Mülheim. Sie sind engagiert, wollen mitreden. Doch junge Mülheimer im Jugendstadtrat sind von der „großen Politik“ frustriert. Wie sie das ändern wollen.

Der Jugendstadtrat wird seine Arbeit um ein weiteres Jahr verlängern. In ihrer jüngsten Sitzung stimmten die Mitglieder dem Antrag zu, die für März geplante Neuwahl zu verschieben. Offizieller Grund: Geringe Beteiligung – das Gremium sei „nicht optimal ausgerichtet, um seine Aufgaben effektiv wahrzunehmen“. Doch es gibt einen weiteren: Der demokratische Nachwuchs wird allzu oft politisch übergangen.

Beteiligung des Jugendparlaments ist in der Hauptsatzung festgelegt

Klara aus der Fünten ist die Vorsitzende des Mülheimer Jugendstadtrates.
Klara aus der Fünten ist die Vorsitzende des Mülheimer Jugendstadtrates. © FUNKE Foto Services | Martin Möller

Und das hat letztlich, nach zwei Jahren Engagement, die Motivation der 18 Mitglieder gedrückt, die tatsächlich ehrenamtlich – also ohne eine Aufwandsentschädigung – die Parlamentsbank drücken. Immer wieder blieb jene Instanz, die 2006 mit viel Elan und Hoffnung durch Beschluss des Rates ins Leben gerufen worden war, bei politischen Entscheidungen außen vor.
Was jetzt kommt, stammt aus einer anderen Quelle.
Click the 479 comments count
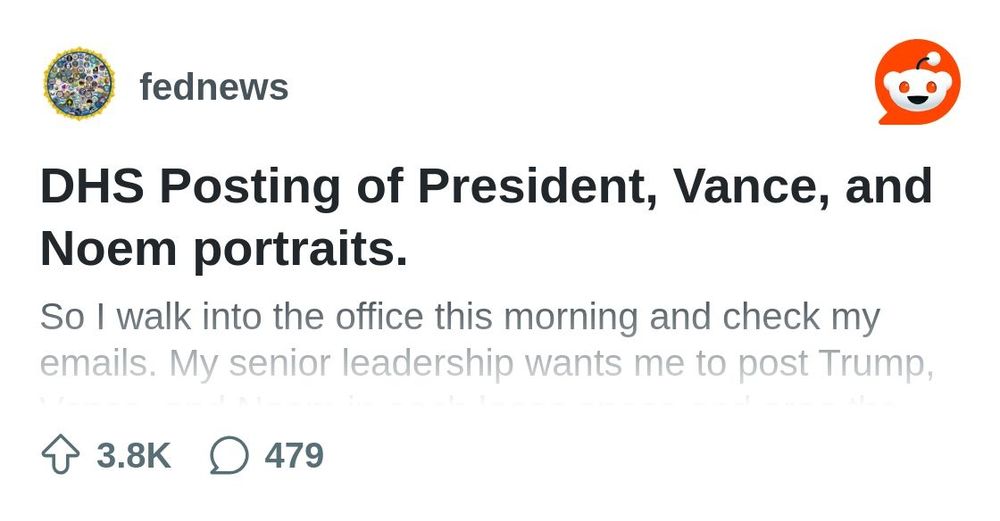1000x521 pixels. [294, 456]
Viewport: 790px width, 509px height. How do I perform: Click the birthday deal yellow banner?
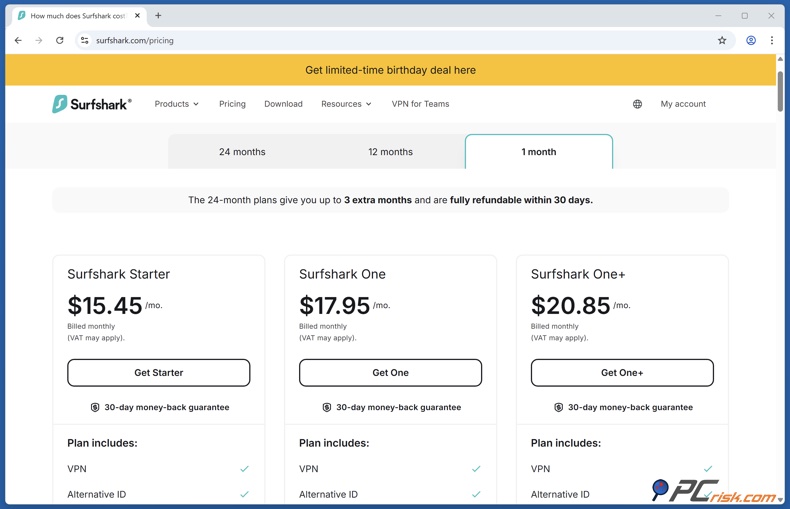[x=390, y=70]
Dabei ist sogar in der Hauptsatzung der Stadt Mülheim verankert, dass der Jugendstadtrat „zur Mitwirkung der Jugendlichen an den kommunalen Willensbildungsprozessen gebildet“ wird. Er „vertritt die Interessen der Jugendlichen in Mülheim an der Ruhr. Er erhält die Möglichkeiten, sich an allen wichtigen Angelegenheiten, welche die Interessen der Jugendlichen betreffen, zu beteiligen, und entsprechende Empfehlungen an den Rat der Stadt, seine Ausschüsse und Bezirksvertretungen zu richten.“

Junge Parlamentarier sehen sich zu oft außen vor gelassen

Soweit die Theorie. Die Praxis zeichnet allerdings ein ganz anderes Bild: „Der Jugendstadtrat wird von der Verwaltung und der ,großen Politik’ oft nicht einbezogen“, bestätigen seine Vorsitzende Klara aus der Fünten (18), aber auch viele junge Parlamentarierinnen, die am Dienstagabend im Ratssaal tagen.
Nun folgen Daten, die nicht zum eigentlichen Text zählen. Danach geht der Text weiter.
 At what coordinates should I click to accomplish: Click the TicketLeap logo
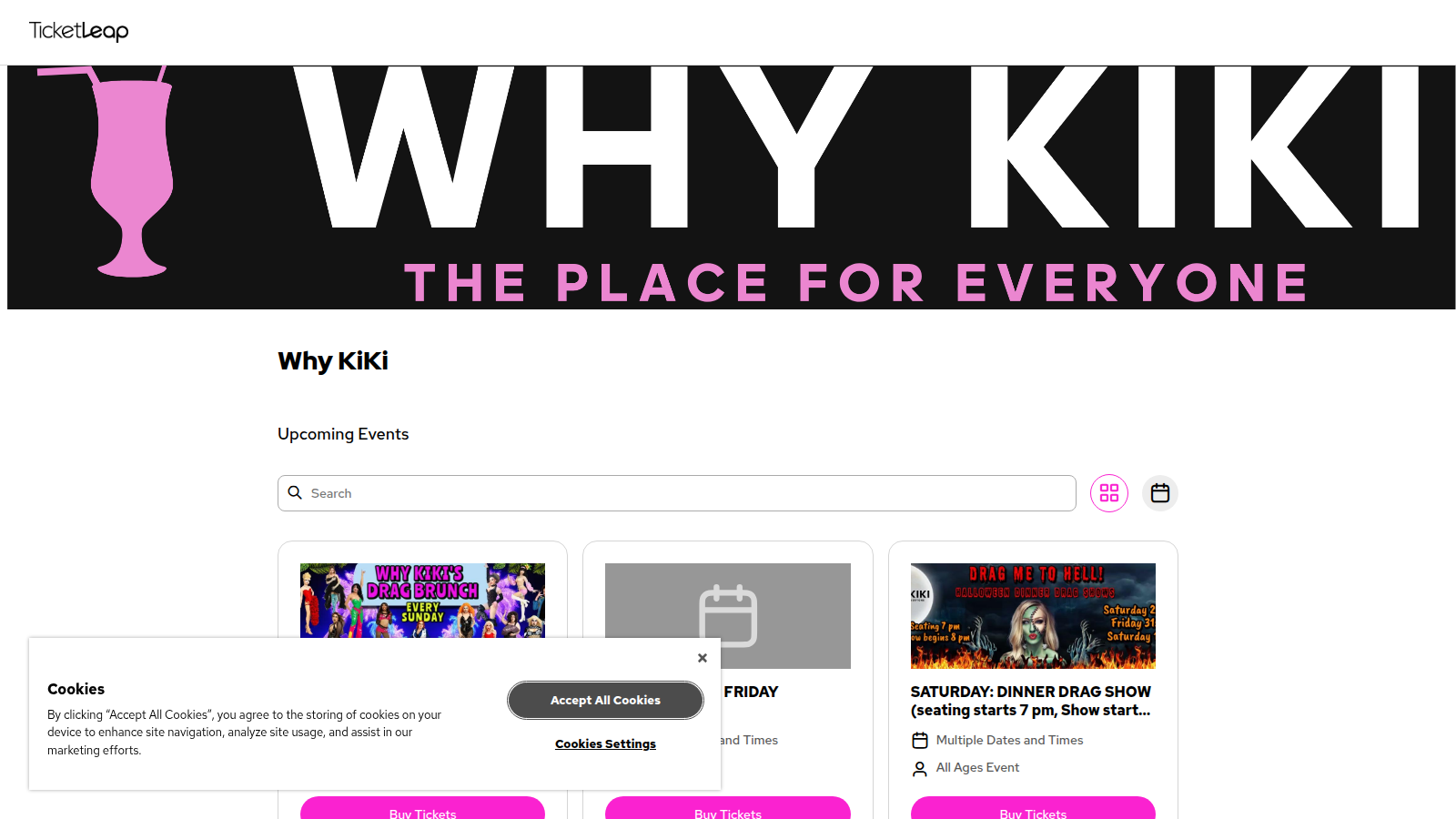click(x=78, y=31)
Die Kritik hat es in sich: So soll der Jugendstadtrat nicht in die Beratungsfolgen von Anträgen eingegliedert oder nur nachträglich in Kenntnis gesetzt werden. So feiern die engagierten Jugendlichen schon Selbstverständlichkeiten wie das Rederecht in bestimmten Gremien als Errungenschaft – welches sie sich durch Nachdruck erkämpft haben.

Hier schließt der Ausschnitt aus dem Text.